MATERIAL SHOWN section start

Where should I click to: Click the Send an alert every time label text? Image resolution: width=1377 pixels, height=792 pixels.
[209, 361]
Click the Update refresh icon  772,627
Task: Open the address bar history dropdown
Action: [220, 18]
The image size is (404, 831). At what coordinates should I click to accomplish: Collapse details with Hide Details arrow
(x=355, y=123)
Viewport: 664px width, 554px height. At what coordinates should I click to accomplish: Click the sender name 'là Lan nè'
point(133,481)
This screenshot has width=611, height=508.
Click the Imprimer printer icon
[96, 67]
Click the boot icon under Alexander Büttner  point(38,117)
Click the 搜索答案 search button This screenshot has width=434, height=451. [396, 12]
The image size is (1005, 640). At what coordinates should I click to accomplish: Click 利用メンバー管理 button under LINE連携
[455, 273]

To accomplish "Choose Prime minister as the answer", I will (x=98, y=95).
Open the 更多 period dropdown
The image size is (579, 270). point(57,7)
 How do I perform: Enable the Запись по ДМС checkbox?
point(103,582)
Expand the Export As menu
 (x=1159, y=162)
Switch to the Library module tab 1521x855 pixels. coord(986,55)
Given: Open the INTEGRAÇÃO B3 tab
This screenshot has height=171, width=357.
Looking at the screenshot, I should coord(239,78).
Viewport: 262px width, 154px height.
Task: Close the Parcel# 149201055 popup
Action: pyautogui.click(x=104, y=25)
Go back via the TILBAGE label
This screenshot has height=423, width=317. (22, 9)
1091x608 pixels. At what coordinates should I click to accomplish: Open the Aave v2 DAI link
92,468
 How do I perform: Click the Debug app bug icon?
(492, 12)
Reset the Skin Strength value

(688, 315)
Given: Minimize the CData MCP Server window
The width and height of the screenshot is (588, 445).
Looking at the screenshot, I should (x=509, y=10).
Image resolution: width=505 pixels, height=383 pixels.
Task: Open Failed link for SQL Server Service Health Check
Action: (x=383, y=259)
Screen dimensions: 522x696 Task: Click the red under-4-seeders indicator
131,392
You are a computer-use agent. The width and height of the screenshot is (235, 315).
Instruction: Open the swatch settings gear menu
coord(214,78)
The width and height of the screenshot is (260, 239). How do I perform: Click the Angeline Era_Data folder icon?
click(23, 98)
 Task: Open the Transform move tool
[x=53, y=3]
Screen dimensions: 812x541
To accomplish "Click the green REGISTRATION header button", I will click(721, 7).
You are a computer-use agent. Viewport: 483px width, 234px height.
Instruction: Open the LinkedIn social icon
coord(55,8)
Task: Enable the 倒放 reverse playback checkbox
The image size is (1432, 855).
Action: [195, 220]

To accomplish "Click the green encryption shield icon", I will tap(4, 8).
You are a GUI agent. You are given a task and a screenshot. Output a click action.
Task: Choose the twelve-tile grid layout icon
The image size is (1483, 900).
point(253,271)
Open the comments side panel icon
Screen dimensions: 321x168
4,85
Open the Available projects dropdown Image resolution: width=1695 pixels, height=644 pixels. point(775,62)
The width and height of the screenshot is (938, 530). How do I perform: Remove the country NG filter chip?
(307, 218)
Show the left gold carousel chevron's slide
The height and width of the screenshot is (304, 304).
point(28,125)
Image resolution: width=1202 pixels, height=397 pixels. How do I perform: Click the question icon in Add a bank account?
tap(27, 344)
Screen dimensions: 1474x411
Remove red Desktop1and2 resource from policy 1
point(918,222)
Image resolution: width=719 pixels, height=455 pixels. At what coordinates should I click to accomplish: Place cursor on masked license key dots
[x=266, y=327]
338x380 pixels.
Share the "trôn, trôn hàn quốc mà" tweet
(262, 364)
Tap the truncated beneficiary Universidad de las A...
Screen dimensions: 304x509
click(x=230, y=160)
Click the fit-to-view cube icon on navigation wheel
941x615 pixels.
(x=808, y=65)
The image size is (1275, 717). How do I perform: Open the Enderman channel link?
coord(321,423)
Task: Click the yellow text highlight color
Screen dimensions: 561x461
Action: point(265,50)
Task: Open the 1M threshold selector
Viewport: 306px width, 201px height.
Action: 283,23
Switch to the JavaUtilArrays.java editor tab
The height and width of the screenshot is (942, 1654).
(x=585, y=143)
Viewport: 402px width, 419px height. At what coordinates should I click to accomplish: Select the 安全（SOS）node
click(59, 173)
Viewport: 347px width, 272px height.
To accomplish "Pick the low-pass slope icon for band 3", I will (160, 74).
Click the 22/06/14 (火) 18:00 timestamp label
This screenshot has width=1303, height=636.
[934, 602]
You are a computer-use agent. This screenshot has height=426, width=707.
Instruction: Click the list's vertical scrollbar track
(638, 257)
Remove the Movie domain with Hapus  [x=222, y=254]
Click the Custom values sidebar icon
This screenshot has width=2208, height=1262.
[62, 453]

MATERIAL SHOWN section end

What is needed is a verbatim copy of the data, complete from first line to last.

> ANSWER BOX
Where should I click to: Click the Send an alert every time label text? Image resolution: width=1377 pixels, height=792 pixels.
[209, 361]
Click the Update refresh icon  772,627
Task: Open the address bar history dropdown
Action: [220, 18]
The image size is (404, 831). At what coordinates should I click to accomplish: Collapse details with Hide Details arrow
(x=355, y=123)
Viewport: 664px width, 554px height. At what coordinates should I click to accomplish: Click the sender name 'là Lan nè'
point(133,481)
This screenshot has width=611, height=508.
Click the Imprimer printer icon
[96, 67]
Click the boot icon under Alexander Büttner  point(38,117)
Click the 搜索答案 search button This screenshot has width=434, height=451. [396, 12]
The image size is (1005, 640). At what coordinates should I click to accomplish: Click 利用メンバー管理 button under LINE連携
[455, 273]

To accomplish "Choose Prime minister as the answer", I will (x=98, y=95).
Open the 更多 period dropdown
The image size is (579, 270). point(57,7)
 How do I perform: Enable the Запись по ДМС checkbox?
point(103,582)
Expand the Export As menu
 (x=1159, y=162)
Switch to the Library module tab 1521x855 pixels. coord(986,55)
Given: Open the INTEGRAÇÃO B3 tab
This screenshot has height=171, width=357.
Looking at the screenshot, I should coord(239,78).
Viewport: 262px width, 154px height.
Task: Close the Parcel# 149201055 popup
Action: pyautogui.click(x=104, y=25)
Go back via the TILBAGE label
This screenshot has height=423, width=317. (22, 9)
1091x608 pixels. At what coordinates should I click to accomplish: Open the Aave v2 DAI link
92,468
 How do I perform: Click the Debug app bug icon?
(492, 12)
Reset the Skin Strength value

(688, 315)
Given: Minimize the CData MCP Server window
The width and height of the screenshot is (588, 445).
Looking at the screenshot, I should (x=509, y=10).
Image resolution: width=505 pixels, height=383 pixels.
Task: Open Failed link for SQL Server Service Health Check
Action: (x=383, y=259)
Screen dimensions: 522x696 Task: Click the red under-4-seeders indicator
131,392
You are a computer-use agent. The width and height of the screenshot is (235, 315).
Instruction: Open the swatch settings gear menu
coord(214,78)
The width and height of the screenshot is (260, 239). How do I perform: Click the Angeline Era_Data folder icon?
click(23, 98)
 Task: Open the Transform move tool
[x=53, y=3]
Screen dimensions: 812x541
To accomplish "Click the green REGISTRATION header button", I will click(721, 7).
You are a computer-use agent. Viewport: 483px width, 234px height.
Instruction: Open the LinkedIn social icon
coord(55,8)
Task: Enable the 倒放 reverse playback checkbox
The image size is (1432, 855).
Action: [195, 220]

To accomplish "Click the green encryption shield icon", I will tap(4, 8).
You are a GUI agent. You are given a task and a screenshot. Output a click action.
Task: Choose the twelve-tile grid layout icon
The image size is (1483, 900).
point(253,271)
Open the comments side panel icon
Screen dimensions: 321x168
4,85
Open the Available projects dropdown Image resolution: width=1695 pixels, height=644 pixels. point(775,62)
The width and height of the screenshot is (938, 530). How do I perform: Remove the country NG filter chip?
(307, 218)
Show the left gold carousel chevron's slide
The height and width of the screenshot is (304, 304).
point(28,125)
Image resolution: width=1202 pixels, height=397 pixels. How do I perform: Click the question icon in Add a bank account?
tap(27, 344)
Screen dimensions: 1474x411
Remove red Desktop1and2 resource from policy 1
point(918,222)
Image resolution: width=719 pixels, height=455 pixels. At what coordinates should I click to accomplish: Place cursor on masked license key dots
[x=266, y=327]
338x380 pixels.
Share the "trôn, trôn hàn quốc mà" tweet
(262, 364)
Tap the truncated beneficiary Universidad de las A...
Screen dimensions: 304x509
click(x=230, y=160)
Click the fit-to-view cube icon on navigation wheel
941x615 pixels.
(x=808, y=65)
The image size is (1275, 717). How do I perform: Open the Enderman channel link?
coord(321,423)
Task: Click the yellow text highlight color
Screen dimensions: 561x461
Action: point(265,50)
Task: Open the 1M threshold selector
Viewport: 306px width, 201px height.
Action: 283,23
Switch to the JavaUtilArrays.java editor tab
The height and width of the screenshot is (942, 1654).
(x=585, y=143)
Viewport: 402px width, 419px height. At what coordinates should I click to accomplish: Select the 安全（SOS）node
click(59, 173)
Viewport: 347px width, 272px height.
To accomplish "Pick the low-pass slope icon for band 3", I will (160, 74).
Click the 22/06/14 (火) 18:00 timestamp label
This screenshot has width=1303, height=636.
[934, 602]
You are a computer-use agent. This screenshot has height=426, width=707.
Instruction: Click the list's vertical scrollbar track
(638, 257)
Remove the Movie domain with Hapus  [x=222, y=254]
Click the Custom values sidebar icon
This screenshot has width=2208, height=1262.
[62, 453]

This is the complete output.